What you should do
Where does the string "resolution" appear in the records? Copy each line that holds it.

Records to use
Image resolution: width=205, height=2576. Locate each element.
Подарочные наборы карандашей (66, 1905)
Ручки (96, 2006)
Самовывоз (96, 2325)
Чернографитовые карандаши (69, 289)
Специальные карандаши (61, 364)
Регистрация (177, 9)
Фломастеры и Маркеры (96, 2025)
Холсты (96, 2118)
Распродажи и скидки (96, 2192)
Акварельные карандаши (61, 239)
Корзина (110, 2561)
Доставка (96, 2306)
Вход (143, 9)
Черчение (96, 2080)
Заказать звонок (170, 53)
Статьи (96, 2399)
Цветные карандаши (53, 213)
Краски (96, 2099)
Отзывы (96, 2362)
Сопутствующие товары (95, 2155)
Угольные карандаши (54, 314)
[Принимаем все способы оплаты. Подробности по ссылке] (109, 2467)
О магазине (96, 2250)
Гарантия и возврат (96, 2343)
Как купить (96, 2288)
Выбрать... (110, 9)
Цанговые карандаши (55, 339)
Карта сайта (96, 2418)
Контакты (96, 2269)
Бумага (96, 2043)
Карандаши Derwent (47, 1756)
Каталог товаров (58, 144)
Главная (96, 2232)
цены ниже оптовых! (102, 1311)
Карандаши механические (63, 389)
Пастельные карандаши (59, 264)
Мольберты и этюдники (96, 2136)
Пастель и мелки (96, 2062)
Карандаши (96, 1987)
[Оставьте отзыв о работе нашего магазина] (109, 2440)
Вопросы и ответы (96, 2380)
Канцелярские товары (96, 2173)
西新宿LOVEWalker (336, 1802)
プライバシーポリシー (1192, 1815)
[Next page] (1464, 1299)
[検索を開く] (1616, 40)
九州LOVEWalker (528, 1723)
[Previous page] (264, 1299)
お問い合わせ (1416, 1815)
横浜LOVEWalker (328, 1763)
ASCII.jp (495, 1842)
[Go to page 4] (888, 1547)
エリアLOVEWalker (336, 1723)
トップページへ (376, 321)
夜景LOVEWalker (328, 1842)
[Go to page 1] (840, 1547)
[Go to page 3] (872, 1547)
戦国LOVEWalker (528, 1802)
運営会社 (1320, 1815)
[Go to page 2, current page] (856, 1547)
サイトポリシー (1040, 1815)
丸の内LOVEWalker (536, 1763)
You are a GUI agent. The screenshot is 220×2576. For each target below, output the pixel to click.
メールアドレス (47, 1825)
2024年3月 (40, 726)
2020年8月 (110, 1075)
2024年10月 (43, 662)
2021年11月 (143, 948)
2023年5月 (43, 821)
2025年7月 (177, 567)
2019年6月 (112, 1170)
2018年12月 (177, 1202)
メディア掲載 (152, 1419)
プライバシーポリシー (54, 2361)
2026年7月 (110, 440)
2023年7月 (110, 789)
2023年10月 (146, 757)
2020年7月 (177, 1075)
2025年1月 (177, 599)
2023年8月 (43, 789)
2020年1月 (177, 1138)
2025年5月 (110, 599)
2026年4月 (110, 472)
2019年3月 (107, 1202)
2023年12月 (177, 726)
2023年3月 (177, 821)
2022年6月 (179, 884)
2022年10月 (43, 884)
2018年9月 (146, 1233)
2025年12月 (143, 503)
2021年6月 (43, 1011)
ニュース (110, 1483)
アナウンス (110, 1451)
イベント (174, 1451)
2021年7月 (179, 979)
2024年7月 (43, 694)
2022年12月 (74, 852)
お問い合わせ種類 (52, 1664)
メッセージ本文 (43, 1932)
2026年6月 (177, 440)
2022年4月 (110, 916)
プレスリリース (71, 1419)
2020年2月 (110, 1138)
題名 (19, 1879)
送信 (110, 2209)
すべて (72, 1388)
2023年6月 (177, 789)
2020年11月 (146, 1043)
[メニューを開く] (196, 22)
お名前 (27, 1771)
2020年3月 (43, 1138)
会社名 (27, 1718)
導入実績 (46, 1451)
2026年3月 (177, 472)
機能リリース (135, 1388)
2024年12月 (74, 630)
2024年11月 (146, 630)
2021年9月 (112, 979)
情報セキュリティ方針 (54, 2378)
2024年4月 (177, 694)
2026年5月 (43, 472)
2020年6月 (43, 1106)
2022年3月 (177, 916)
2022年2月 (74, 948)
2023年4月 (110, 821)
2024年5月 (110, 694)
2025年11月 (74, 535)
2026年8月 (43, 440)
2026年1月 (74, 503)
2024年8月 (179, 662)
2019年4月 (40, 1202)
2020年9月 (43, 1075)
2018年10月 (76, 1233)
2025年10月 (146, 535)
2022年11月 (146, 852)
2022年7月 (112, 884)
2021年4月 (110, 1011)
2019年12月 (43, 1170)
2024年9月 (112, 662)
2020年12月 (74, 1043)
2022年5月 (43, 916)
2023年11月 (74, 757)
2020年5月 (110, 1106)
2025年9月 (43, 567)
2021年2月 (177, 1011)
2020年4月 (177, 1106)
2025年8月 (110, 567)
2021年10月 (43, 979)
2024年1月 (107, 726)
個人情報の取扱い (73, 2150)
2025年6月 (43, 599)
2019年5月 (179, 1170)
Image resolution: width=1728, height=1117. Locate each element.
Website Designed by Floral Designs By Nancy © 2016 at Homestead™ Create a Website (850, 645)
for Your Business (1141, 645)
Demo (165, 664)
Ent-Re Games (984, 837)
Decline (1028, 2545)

Answer for the task
Image resolution: width=205, height=2576. Locate each element.
Image resolution: width=1728, height=1117. Locate each element.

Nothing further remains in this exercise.